Written by on December 19, 2018

(BIVN) – The Hawaiʻi Department of Health Clean Water Branch has issued a Notice of Violation and Order to Hū Honua Bioenergy, LLC for “an unauthorized discharge of industrial wastewater on Nov. 9, 2018, at their facility in Pepe‘ekeo on Hawai‘i Island,” health officials report.

The state says the Notice of Violation states that Hū Honua violated Hawai‘i Revised Statutes, HRS 342D-50(a) for discharging pollutants to a state water without a permit or other authorization.

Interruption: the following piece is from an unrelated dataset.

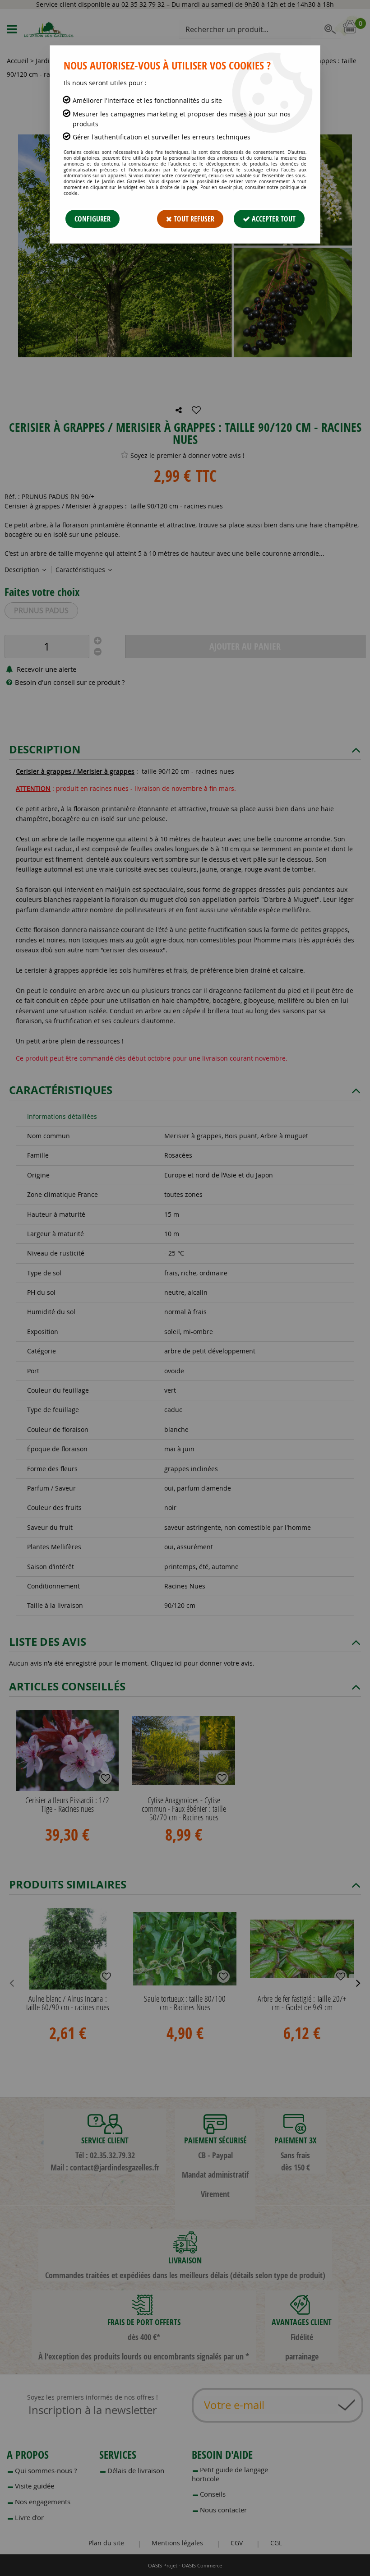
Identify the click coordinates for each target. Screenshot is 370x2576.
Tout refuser (193, 219)
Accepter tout (273, 219)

“Our inspectors have confirmed a worker for Hū Honua Bioenergy opened a valve on its industrial wastewater treatment tank and allowed the contents of the tank to discharge from their facility into the environment,” said Keith Kawaoka, deputy director of the Environmental Health Administration for DOH, in a media release issued Wednesday. “This is a serious violation as discharges without permit authorization are strictly prohibited to protect human and environmental health from exposure to pollutants, which can cause serious and sometimes irreparable harm.”

On November 30, the health department announced it was pursuing an environmental enforcement action against the Pepeʻekeo bioenergy company, calling the alleged discharge an act of “blatant disrespect of the environmental laws”. It was also reported that Hū Honua President Warren Lee took exception to the state’s characterization of the incident.

The Hawaiʻi Department of Health says:

The DOH investigation determined the discharged wastewater was generated between Nov. 2-6, 2018, as part of Hū Honua Bioenergy’s commissioning of its boiler and had been stored in wastewater treatment tanks prior to the discharge. Between 3,500 and 32,500 gallons of treated industrial wastewater composed of freshwater, acidic metal cleaning solution and residue from the descaling of the boiler was discharged. While the dark green colored wastewater had been filtered and neutralized prior to discharge, it contained high levels of iron and is a regulated waste.